• **Activity**
Only the lines from the top of the data through the line with "Modèle:Titre (176, 546)" should be repeated, each exactly as written.

━━━━━ Data for this exercise

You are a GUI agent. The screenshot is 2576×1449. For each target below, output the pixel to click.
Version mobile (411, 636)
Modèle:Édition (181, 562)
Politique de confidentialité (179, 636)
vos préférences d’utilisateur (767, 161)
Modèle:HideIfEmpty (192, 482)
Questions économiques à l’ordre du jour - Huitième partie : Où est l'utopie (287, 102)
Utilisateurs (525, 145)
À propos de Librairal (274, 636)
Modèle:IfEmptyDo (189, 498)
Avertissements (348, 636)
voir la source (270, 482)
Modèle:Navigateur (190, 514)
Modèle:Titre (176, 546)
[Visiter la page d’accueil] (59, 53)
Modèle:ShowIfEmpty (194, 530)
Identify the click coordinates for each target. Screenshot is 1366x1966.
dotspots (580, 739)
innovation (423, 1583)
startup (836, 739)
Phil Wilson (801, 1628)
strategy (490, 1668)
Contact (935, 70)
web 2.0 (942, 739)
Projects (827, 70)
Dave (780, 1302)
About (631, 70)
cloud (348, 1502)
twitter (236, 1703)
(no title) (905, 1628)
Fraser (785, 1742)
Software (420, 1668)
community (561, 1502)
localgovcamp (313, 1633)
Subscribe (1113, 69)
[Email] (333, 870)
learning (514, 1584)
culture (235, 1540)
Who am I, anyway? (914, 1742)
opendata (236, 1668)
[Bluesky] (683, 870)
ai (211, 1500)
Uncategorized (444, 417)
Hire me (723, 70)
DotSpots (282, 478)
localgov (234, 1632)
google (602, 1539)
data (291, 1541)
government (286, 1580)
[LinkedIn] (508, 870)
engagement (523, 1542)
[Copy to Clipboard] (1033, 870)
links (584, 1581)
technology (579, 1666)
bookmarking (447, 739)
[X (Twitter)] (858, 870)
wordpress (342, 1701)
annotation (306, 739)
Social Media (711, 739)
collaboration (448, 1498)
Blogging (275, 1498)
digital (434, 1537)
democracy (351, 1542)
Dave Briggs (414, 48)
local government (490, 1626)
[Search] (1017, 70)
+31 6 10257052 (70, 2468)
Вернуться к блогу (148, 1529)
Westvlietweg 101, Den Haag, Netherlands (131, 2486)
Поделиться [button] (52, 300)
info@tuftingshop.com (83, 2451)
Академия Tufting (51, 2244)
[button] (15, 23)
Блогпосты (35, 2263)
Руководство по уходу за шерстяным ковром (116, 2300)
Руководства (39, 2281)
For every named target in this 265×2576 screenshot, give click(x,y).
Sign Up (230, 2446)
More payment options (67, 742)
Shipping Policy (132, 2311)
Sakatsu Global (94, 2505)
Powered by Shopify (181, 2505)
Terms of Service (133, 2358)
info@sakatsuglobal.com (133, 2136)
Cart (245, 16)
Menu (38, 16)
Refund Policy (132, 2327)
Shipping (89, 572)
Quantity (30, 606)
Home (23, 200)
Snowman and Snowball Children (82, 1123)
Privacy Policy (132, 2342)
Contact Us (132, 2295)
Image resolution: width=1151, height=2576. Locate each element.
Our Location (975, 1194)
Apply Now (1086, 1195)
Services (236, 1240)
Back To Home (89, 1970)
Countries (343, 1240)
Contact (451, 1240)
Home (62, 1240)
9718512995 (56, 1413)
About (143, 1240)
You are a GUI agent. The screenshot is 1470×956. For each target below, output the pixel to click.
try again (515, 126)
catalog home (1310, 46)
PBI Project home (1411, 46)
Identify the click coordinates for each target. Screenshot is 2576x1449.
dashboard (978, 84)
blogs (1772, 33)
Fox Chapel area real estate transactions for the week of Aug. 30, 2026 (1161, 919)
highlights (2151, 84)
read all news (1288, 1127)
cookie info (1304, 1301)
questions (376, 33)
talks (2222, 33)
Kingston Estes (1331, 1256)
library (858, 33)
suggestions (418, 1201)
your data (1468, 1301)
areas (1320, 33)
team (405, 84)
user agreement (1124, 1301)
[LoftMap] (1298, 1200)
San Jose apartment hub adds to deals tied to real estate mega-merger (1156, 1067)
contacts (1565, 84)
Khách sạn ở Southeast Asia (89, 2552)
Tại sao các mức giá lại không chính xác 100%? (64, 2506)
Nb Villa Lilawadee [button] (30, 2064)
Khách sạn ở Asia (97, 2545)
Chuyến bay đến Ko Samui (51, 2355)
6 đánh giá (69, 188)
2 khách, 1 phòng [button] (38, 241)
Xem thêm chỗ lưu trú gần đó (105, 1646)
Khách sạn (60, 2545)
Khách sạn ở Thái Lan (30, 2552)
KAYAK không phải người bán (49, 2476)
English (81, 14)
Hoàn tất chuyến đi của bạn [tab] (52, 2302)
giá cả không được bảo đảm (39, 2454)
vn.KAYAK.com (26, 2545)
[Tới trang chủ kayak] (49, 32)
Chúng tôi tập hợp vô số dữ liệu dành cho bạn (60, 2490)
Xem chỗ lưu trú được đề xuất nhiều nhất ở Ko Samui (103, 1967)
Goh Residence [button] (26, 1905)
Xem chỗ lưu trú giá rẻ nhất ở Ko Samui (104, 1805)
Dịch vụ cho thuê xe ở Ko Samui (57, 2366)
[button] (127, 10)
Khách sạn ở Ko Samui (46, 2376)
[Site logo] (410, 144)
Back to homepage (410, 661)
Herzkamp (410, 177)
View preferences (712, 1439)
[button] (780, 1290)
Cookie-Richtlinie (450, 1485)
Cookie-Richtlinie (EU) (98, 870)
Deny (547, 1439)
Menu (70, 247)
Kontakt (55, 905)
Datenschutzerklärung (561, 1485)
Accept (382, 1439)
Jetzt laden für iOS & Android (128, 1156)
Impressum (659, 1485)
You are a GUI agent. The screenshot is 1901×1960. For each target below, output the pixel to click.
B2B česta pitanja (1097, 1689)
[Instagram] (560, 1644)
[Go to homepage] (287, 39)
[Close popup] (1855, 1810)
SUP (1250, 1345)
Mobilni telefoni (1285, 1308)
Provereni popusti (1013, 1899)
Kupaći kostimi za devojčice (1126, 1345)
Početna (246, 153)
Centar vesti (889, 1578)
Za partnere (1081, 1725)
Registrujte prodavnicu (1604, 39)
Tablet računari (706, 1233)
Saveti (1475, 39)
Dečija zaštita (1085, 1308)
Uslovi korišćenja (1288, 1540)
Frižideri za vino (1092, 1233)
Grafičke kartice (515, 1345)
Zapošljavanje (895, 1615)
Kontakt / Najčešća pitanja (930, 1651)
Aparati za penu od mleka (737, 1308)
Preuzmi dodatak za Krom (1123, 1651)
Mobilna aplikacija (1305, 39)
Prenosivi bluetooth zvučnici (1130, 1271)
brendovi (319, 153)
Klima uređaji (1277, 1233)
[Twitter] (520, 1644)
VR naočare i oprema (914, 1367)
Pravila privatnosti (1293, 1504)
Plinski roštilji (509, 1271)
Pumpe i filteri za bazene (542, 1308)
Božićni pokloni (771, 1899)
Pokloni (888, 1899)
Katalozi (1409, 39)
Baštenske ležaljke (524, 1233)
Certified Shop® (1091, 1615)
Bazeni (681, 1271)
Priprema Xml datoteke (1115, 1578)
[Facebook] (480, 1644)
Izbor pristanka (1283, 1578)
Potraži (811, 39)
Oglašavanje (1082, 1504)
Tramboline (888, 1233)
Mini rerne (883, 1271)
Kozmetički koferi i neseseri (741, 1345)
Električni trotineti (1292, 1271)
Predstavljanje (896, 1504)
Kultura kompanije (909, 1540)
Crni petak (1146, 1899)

━━━━━━━━━━

• **Expected answer**
You are a GUI agent. The screenshot is 2576×1449. For each target below, output the pixel to click.
Version mobile (411, 636)
Modèle:Édition (181, 562)
Politique de confidentialité (179, 636)
vos préférences d’utilisateur (767, 161)
Modèle:HideIfEmpty (192, 482)
Questions économiques à l’ordre du jour - Huitième partie : Où est l'utopie (287, 102)
Utilisateurs (525, 145)
À propos de Librairal (274, 636)
Modèle:IfEmptyDo (189, 498)
Avertissements (348, 636)
voir la source (270, 482)
Modèle:Navigateur (190, 514)
Modèle:Titre (176, 546)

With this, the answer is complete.